It’s no secret home sales are shrinking. In the Willamette Valley, sales are down by 2.3% from last year; in Central Oregon, they’re down a fanny-spanking 40.2%. In mid-August, the National Association of Realtors hemmed and hawed and then lowered its projections for 2007 home sales for the eighth time this year — as of this last estimate it’s a 6.8% drop compared to last year.

But here’s the surprise: Oregon, and especially the Portland region, is one of the few places in the nation where homes are bucking the median-sale-price depreciation trend. By the beginning of summer, the national median price had fallen 1.8% compared to last year. Not the Portland region. There it was up 9.3%. Eugene, Roseburg and other cities had similar increases.

Why is this happening? The answers really aren’t that shocking. Gerard Mildner, director of Portland State University’s Center for Real Estate, points to several major contributors: an economy that’s driven by exports, whether ag or high tech; regional job growth that’s outstripped the national economy in each of the last three years; land-use laws that prevent over-building and thereby increase the price of developable land.

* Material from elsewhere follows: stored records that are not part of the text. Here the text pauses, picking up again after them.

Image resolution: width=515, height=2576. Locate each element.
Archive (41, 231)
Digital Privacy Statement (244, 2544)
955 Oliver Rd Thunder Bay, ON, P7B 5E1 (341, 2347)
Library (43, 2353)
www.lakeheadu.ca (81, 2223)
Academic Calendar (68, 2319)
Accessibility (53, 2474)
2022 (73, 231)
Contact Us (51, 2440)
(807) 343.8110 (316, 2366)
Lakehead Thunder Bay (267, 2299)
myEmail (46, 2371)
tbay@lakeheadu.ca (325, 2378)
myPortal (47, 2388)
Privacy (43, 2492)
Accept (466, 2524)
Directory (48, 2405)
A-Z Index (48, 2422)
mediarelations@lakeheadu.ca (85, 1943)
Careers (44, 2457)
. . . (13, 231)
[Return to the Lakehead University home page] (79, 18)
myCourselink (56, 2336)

In other words, Oregon’s a desirable place. And in a national housing market that is — here’s that word again — volatile, steady appreciation makes the state very hot, says national real estate analyst Mike Colpitts.

Colpitts and a team of economists with the independent company Housingpredictor.com regularly crunch the numbers for 250 local markets around the nation. For all of 2007, Portland has made their top 10 buyers’ markets.

“[That appreciation] says a lot for your long-term growth. That’s why Oregon has so many Californians up there now,” he says, laughing.

This is not to say that the Oregon real estate world is a completely happy place these days. Mildner thinks that in Bend — where single-family home construction dropped by 45% — the real-estate boom is kaput. And how long will home sales in other places continue to drop? The only consensus is that it’ll last to the end of the year.

In the meantime, Natalie Middleton with the Regional Multiple Listing Service in Portland says she’s keeping her eye one thing: that appreciation rate.

“We’re holding our breath wondering if we’ll see that begin to change,” she says.